Sie war leidenschaftlich, neugierig und offen für die Welt: Zoe Markus Salati, eine der ersten Journalistinnen beim Tessiner Fernsehen, ist am 15. Februar 2022 gestorben.
Von Dunja Salati und Francesca Giorzi *
Ihr Vater Vinicio Salati war Schriftsteller, Poet und Journalist, ihre Mutter Sonja Markus war Tänzerin und Malerin. Die beiden haben Zoe stark geprägt und ihr ermöglicht, mit Menschen aus aller Welt schon von klein auf in Kontakt zu kommen: mit Anti-Faschisten, mit Künstlerinnen und Künstlern, mit Schriftstellerinnen und Schriftstellern.
Mit 16 verliess Zoe Salati ihr Zuhause, um in Paris zwei Jahre lang als Au-Pair beim grossen Philosophen und Musikwissenschafter Wladimir Jankelewitsch zu arbeiten. Sie lebte dort in einer sogenannten «chambre à bonne» (einem Dienstmädchenzimmer) im Dachgeschoss des Hauses, ohne elektrisches Licht und ohne fliessendes Wasser. Doch sie genoss die grossartige Aussicht auf die Stadt.
Zoe blieb acht Jahre in Paris, wo sie ihr Französisch so perfektionierte, dass es – wie sie sagte – zu ihrer zweiten Muttersprache wurde. Sie traf hier viele Intellektuelle und Künstler und blieb mit der französischen Metropole ihr Leben lang verbunden.
Ab 1958 ging – aus dem Fernsehstudio an der Kreuzstrasse in Zürich – die Schweizer Nachrichtensendung Tagesschau in den drei Landesprachen auf Sendung. Zoe Salati stiess 1963 zum Team der Tessiner Tagesschau-Redaktion. Sie war die erste Frau als Journalistin bei der Tagesschau und wurde so zur Pionierin.

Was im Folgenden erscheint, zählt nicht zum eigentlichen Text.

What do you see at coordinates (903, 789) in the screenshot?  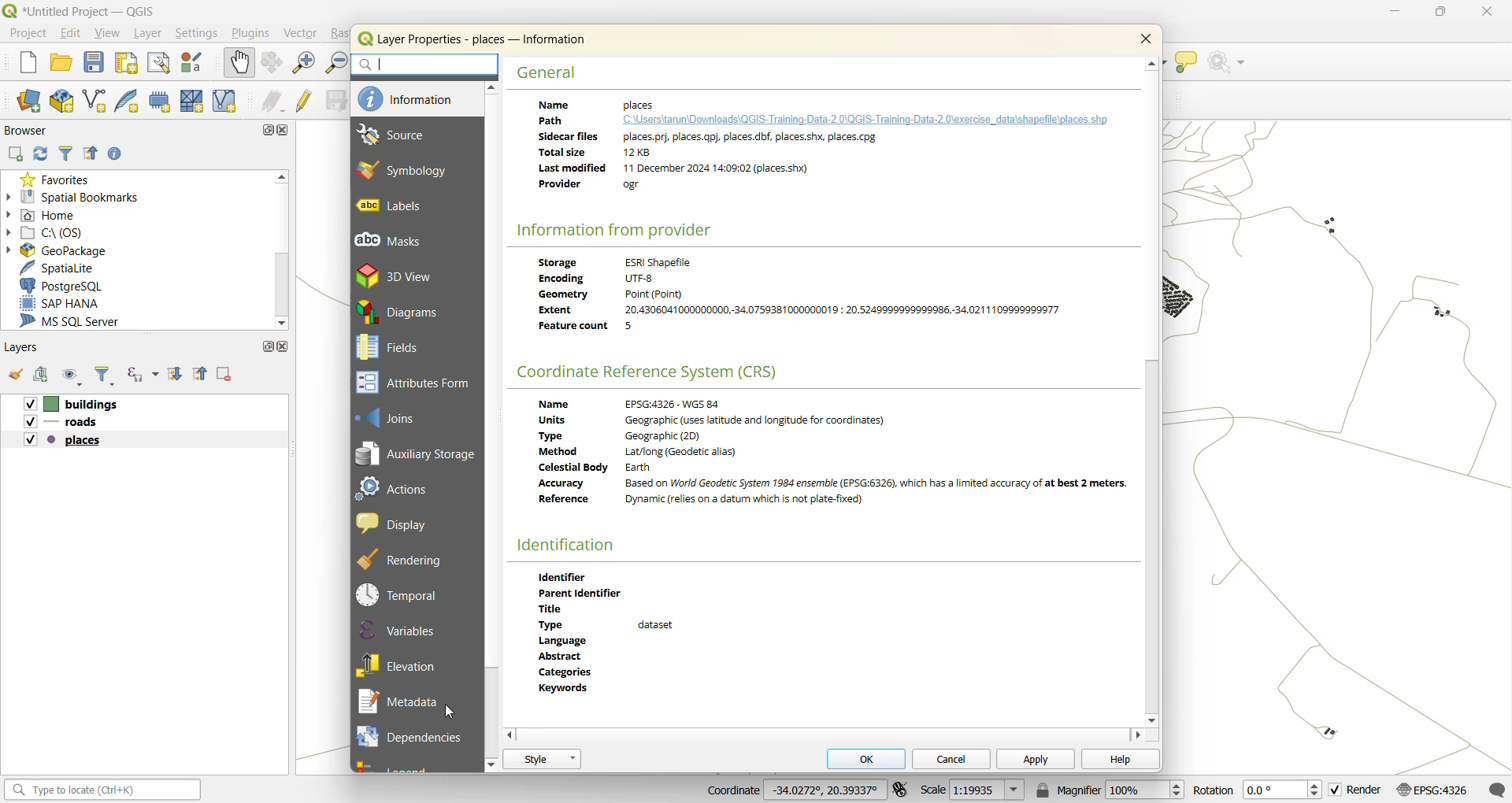 I see `toggle extensions` at bounding box center [903, 789].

Anfangs waren ihre Reportagen politischen Themen gewidmet. Nach und nach spezialisierte sie sich auf Kulturreportagen und interviewte Künstlerinnen und Künstler sowie Schriftstellerinnen und Schriftsteller aus aller Welt. Sie begegnete Alberto Giacometti in Paris und Marc Chagall in Zürich, als er die Glasfenster des Fraumünsters erstellte. Auch interviewte sie den Schriftsteller Carlo Coccioli, die Schauspielerin Simone Signoret, die Musikerin Juliette Gréco und den Poeten Josip Brodsky. Letzteren lernte sie 1966 in Sankt Petersburg kennen und traf ihn 1977 an der Biennale von Venedig wieder; bis zu seinem Tod blieb sie ihm verbunden. Auch die russischen Schriftsteller Alexander Solschenizyn, Jewgeni Jewtuschenko und Wladimir Maximow hat sie getroffen – und viele Persönlichkeiten mehr.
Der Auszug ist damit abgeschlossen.